Moderator: Adam Audette
Shari is up first, and she describes the 6 primary methods websites can use to give the search engines directives and/or hints as to preferred URL canonicalization. (Canonicalization in this context is the consistent representation of 1 primary URL for every HTML document.) These are:
- robots.txt directives
- meta robots tags
- XML sitemaps
- nofollow link attribute
- rel=canonical meta tag
- internal linking
Shari hammers home the importance of consistency with everything a website says and does. For example, if a web page is robots excluded, don't include it in an XML sitemap, and don't have a rel=canonical tag on the page. When there is a consistent 'scent' or signal to the engines, canonicalization is much easier. Don't give signals to the search engines that are in conflict.
Another important topic from Shari is how duplicate content filters happen at 3 different phases. There are crawl time filters, index time filters, and query time filters.
Next is Maile who gives a great overview of the Google perspective on duplicate content. She assures the audience that having duplicate content is not considered a penalty by Google, it is in fact a filter. Maile talks about crawl overhead and how curing duplicate content can greatly improve the crawl experience. In a great example of how sites struggle with duplicate content, Maile points out the Google Books site and shows a number of duplicate URLs for the primary site. Yep, duplicate content is such a common problem that even Google has issues with it.

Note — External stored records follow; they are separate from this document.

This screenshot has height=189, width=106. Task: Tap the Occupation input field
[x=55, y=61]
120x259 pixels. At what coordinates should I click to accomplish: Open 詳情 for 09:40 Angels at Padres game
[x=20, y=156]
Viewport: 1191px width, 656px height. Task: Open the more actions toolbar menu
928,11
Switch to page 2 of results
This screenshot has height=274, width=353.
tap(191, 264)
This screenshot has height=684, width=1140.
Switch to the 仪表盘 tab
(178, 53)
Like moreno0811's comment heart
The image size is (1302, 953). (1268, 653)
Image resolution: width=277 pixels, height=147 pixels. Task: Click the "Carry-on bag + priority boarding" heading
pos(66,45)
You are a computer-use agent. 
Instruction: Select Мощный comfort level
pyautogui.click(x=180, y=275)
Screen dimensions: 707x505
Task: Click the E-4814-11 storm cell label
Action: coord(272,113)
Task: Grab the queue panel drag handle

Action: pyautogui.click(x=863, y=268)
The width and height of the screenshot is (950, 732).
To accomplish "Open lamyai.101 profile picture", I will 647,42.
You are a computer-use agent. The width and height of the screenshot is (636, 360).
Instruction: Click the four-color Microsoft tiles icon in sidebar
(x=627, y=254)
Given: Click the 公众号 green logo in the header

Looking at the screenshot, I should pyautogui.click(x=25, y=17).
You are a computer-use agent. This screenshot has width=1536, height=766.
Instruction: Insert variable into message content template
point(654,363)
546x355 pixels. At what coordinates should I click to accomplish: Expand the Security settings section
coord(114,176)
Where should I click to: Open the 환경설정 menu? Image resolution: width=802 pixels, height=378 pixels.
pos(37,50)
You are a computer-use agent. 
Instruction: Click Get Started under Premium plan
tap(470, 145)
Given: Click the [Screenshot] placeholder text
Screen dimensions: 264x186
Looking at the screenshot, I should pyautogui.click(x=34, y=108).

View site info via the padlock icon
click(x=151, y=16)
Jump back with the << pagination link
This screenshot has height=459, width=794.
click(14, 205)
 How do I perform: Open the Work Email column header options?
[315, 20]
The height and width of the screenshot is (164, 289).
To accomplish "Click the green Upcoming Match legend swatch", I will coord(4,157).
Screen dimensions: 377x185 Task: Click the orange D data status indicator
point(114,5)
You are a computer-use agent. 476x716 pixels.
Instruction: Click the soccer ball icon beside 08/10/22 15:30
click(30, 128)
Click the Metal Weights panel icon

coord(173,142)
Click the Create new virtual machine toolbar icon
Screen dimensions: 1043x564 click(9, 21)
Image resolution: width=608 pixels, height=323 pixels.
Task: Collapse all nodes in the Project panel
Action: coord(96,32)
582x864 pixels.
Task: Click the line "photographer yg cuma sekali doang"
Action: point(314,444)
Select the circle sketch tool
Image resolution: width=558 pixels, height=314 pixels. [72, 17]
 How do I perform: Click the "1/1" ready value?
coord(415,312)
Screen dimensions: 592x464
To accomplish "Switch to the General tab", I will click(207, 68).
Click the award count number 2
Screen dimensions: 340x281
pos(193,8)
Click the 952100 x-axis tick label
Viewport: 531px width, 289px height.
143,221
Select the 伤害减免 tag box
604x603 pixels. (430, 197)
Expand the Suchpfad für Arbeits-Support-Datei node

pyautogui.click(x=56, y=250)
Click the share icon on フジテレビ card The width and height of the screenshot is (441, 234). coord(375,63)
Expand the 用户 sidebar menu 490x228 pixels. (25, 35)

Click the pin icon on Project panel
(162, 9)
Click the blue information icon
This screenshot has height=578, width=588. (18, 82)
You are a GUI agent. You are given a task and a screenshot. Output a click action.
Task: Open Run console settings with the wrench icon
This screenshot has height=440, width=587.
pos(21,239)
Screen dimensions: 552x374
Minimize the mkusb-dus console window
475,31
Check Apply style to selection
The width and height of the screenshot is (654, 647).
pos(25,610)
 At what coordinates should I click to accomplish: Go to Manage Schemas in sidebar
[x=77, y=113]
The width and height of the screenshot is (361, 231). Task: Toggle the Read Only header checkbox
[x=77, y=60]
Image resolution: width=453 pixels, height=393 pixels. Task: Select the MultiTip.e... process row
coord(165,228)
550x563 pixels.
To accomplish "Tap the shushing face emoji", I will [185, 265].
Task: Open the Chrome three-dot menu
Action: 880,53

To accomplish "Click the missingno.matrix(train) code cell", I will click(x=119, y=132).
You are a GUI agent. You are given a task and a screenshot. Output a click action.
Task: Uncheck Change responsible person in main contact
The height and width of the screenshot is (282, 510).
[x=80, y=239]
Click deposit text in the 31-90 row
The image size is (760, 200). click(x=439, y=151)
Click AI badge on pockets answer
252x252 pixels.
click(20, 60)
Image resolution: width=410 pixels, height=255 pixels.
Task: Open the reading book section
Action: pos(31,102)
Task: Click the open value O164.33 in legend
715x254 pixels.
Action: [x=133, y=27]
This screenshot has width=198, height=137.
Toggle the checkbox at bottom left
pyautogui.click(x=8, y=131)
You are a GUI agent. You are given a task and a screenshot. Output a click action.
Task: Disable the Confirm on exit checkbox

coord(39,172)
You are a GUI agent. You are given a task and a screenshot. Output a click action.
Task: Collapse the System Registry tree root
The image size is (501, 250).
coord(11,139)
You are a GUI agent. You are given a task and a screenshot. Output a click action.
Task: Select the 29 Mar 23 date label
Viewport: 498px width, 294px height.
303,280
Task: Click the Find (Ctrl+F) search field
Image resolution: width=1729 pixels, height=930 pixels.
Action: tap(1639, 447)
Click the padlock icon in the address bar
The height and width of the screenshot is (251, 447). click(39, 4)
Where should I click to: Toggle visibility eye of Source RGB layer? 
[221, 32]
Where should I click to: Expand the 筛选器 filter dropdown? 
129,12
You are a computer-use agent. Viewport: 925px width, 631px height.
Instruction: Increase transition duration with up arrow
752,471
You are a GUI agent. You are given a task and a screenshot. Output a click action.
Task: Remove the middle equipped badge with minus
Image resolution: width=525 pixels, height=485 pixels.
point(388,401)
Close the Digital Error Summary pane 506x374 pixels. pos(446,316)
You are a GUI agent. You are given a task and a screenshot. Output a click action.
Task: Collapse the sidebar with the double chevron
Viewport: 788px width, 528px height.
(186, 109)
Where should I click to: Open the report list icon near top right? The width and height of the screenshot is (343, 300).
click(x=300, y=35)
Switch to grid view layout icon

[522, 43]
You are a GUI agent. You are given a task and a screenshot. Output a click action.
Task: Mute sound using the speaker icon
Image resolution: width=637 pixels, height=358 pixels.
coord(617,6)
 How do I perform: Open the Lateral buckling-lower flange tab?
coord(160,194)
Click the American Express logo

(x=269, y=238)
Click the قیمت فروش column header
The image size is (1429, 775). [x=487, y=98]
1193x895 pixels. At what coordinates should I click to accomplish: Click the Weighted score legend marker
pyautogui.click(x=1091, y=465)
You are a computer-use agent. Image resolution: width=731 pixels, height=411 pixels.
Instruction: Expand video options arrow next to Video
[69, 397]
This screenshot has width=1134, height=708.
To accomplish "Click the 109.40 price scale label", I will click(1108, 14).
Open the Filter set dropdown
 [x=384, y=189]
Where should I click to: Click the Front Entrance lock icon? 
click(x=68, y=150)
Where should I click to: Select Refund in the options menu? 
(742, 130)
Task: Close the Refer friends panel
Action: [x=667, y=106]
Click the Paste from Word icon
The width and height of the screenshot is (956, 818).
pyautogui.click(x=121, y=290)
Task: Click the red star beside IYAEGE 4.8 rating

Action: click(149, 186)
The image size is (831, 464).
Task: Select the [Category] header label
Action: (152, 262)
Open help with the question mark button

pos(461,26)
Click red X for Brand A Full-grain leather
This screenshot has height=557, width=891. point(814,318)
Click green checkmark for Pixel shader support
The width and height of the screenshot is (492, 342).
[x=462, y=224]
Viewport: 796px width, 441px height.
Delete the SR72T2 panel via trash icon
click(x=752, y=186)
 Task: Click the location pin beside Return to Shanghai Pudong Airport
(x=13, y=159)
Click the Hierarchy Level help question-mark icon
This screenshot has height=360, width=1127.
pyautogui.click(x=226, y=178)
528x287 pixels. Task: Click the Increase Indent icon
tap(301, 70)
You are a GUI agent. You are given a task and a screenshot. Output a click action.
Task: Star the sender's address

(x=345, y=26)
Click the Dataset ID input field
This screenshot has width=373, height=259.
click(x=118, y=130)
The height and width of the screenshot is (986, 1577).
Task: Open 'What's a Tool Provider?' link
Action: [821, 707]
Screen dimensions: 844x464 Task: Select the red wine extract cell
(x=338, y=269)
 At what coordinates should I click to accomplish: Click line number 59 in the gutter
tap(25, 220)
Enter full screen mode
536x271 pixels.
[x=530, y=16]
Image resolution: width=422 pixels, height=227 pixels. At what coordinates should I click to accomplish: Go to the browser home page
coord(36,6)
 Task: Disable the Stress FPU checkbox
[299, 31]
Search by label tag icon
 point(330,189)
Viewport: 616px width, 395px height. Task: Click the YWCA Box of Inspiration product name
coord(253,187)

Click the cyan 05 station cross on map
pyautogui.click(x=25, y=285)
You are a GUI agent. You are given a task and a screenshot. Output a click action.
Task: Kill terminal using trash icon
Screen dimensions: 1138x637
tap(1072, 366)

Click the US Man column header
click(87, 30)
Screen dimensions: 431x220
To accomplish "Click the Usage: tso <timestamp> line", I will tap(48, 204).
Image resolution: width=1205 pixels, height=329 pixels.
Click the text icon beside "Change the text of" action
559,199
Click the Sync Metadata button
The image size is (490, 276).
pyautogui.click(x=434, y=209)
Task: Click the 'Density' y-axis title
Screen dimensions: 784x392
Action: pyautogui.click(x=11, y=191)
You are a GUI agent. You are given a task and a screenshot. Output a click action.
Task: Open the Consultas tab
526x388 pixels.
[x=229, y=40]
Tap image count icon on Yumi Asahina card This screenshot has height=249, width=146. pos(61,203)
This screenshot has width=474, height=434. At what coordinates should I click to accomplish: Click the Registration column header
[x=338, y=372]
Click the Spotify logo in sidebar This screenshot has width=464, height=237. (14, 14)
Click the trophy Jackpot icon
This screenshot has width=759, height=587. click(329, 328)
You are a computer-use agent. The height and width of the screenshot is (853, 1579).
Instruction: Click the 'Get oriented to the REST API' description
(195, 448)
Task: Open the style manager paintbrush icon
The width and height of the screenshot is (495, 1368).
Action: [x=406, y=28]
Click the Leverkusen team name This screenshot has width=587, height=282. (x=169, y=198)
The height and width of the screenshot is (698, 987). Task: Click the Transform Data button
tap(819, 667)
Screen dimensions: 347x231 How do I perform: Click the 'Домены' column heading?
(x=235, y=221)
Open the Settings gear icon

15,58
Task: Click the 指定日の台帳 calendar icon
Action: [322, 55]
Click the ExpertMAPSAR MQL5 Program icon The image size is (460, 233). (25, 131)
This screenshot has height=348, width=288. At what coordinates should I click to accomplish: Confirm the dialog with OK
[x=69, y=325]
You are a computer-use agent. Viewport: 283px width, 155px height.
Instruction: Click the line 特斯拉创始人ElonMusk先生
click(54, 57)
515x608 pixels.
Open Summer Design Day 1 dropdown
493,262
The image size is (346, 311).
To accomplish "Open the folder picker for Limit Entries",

Maile encourages the use of rel=canonical, which is fully supported by the engines. Google is the only one that also supports cross-domain use of rel=canonical.
Maile notes that over 60,000 sites are using the parameter removal option in Google Webmaster Tools to help with duplicate content. She explains how this can be a useful step for helping googlebot understand what URL parameters aren't necessary and can be safely ignored during the crawl.
One topic that wasn't covered was Google's preference for webmasters to not exclude duplicate content with robots.txt or a meta robots tag.
Finally it's Anthony's turn and he gives an interesting case study of duplicate content struggles experienced on AOL properties. Popeater.com is the primary example he uses, showing how the blog articles are featured in Google News but only syndication partners are featured in traditional listings, not the original article on Popeater.com. Why is this happening? he asks.
Anthony explains that they have a selection of Guidelines for syndication partners, and also a selection of Preferences, that are shared. It's taken case by case, but the goal is ultimately to give the syndication partners a limited version of the original content, and to feature prominent links back to the source content.
During Q&A, topics include everything from handling tag pages, to dealing with hundreds of 'salesperson' sites with the same content, to how to handle a domain just purchased that is in a bad neighborhood with dirty links.